---- DATA SECTION
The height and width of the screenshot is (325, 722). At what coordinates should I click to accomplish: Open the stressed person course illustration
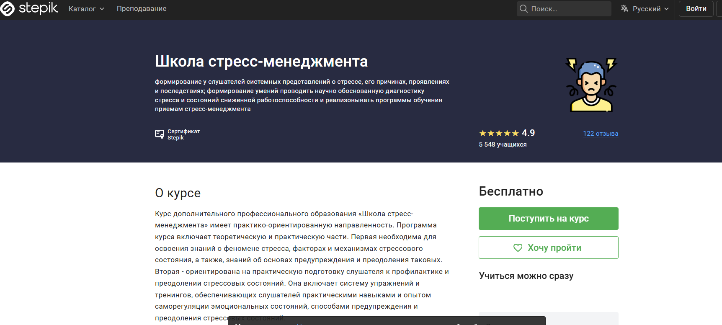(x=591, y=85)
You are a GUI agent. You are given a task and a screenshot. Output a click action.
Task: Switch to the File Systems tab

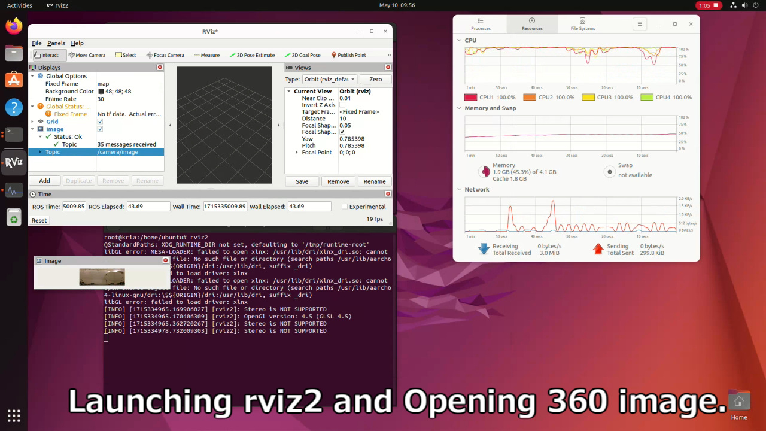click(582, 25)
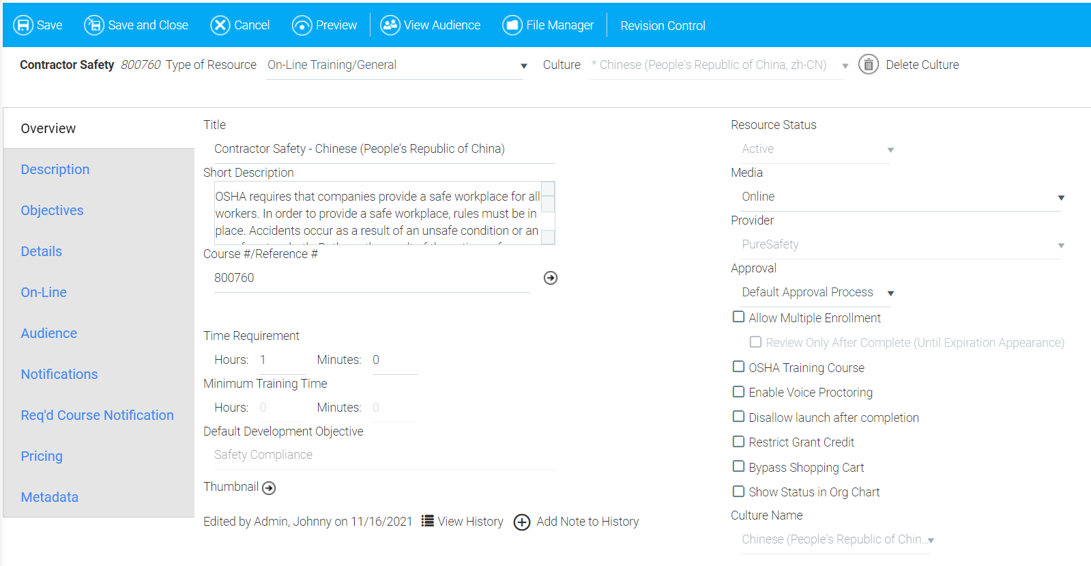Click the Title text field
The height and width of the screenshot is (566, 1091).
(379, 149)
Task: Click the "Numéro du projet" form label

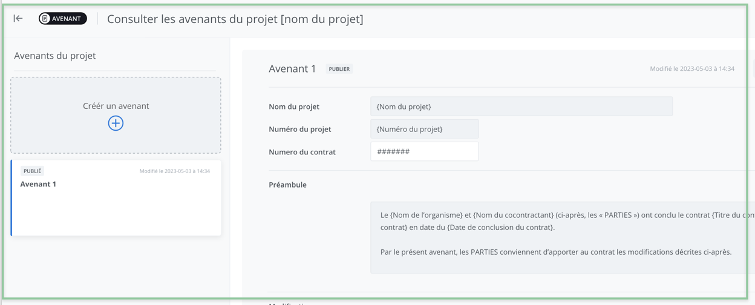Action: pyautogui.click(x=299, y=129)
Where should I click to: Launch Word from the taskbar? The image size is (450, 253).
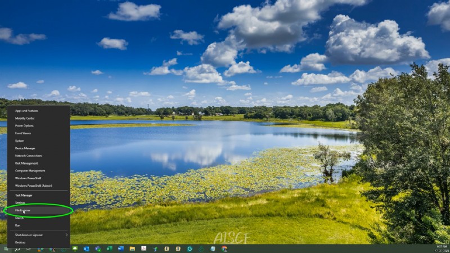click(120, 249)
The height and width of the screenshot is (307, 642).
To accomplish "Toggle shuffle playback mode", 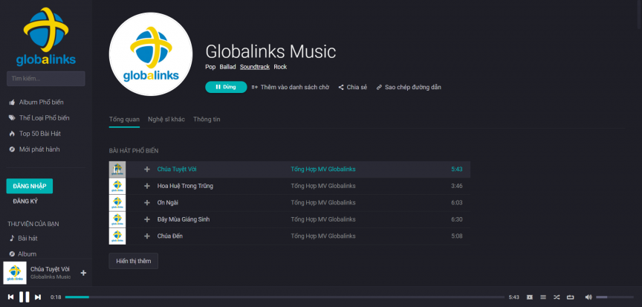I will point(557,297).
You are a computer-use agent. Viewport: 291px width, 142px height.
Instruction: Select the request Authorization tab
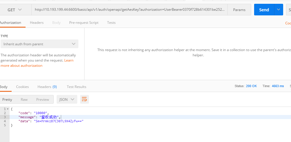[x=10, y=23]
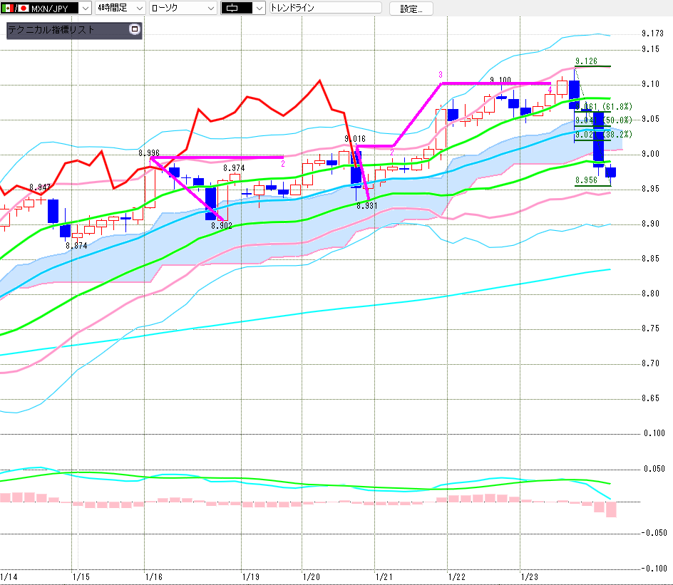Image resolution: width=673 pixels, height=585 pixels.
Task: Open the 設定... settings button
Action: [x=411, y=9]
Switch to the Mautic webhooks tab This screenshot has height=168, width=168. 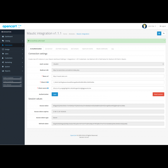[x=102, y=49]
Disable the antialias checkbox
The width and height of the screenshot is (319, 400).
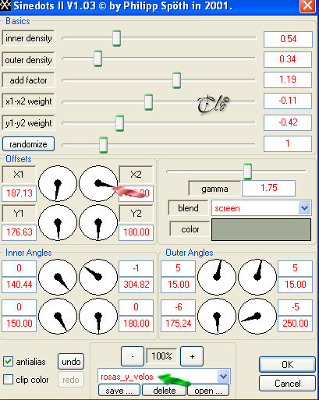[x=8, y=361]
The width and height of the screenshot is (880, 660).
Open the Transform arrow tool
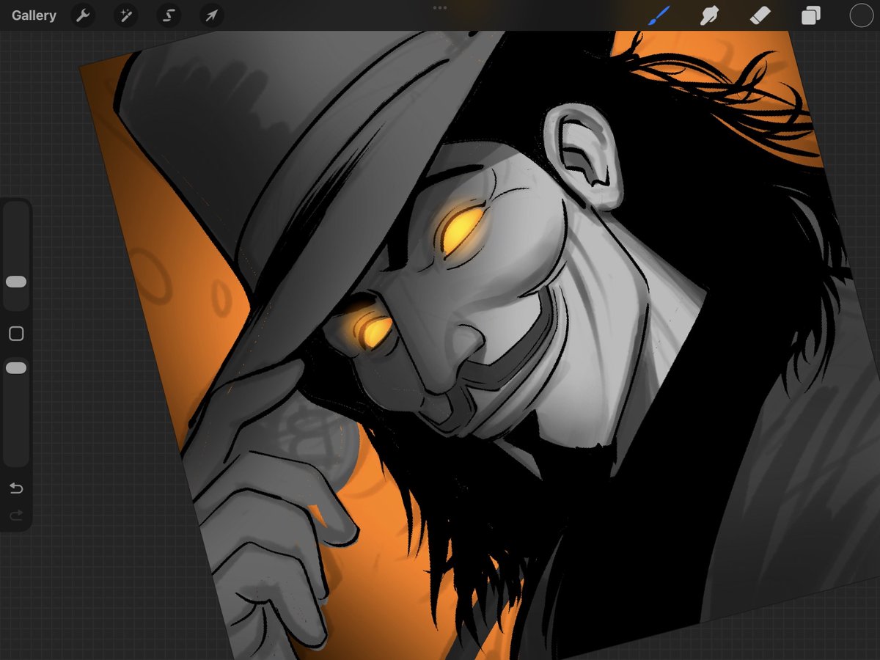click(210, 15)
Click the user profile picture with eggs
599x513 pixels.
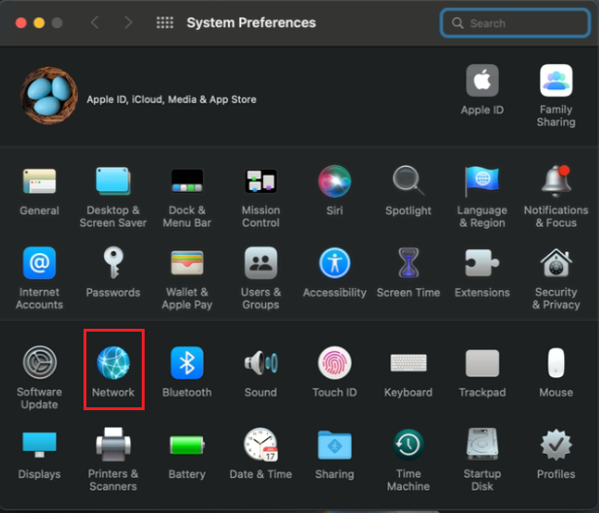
--------
---- DATA SECTION
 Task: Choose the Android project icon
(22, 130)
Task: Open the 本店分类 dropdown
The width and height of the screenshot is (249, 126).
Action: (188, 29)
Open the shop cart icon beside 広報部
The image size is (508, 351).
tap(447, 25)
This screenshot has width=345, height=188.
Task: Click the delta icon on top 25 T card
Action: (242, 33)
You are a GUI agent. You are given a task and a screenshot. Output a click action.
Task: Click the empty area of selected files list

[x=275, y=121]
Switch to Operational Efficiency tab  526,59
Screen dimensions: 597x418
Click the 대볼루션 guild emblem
--------
---- DATA SECTION
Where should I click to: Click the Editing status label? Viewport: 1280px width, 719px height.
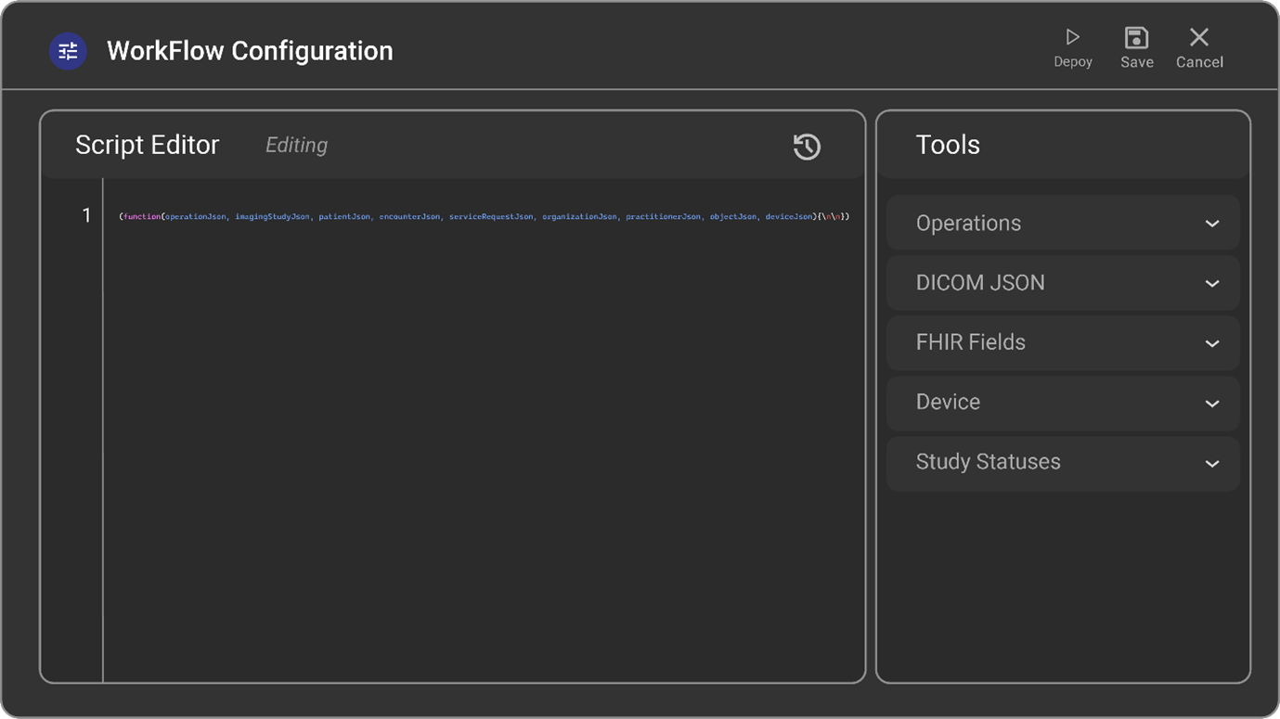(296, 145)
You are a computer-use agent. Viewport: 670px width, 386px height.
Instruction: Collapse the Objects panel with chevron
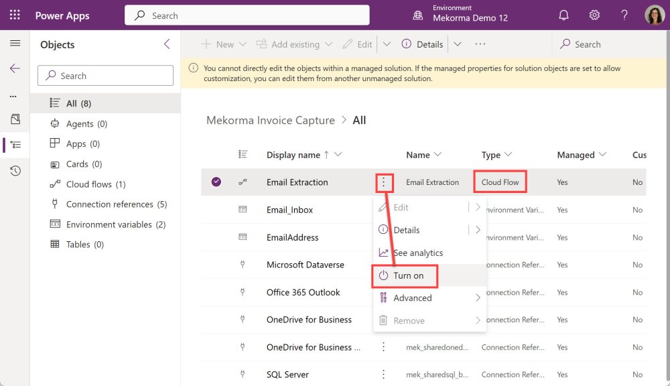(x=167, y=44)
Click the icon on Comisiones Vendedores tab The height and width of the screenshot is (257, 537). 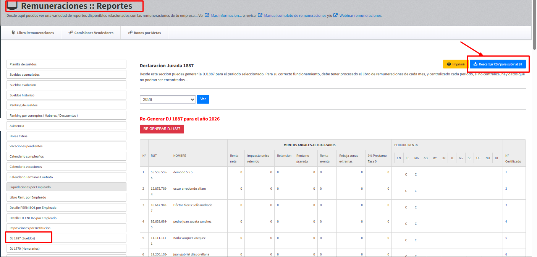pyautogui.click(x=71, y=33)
--------
## WORK TASK
Which of the lines above hold the word "agent"? Copy each one.

## WRITTEN RESPONSE
You are a GUI agent. You are given a task and a screenshot. Output a click action.
You are a computer-use agent. Viewport: 291px width, 142px height.
You are a GUI agent. You are given a task and a screenshot. Output a click action.
You are a computer-use agent. Viewport: 670px width, 386px height.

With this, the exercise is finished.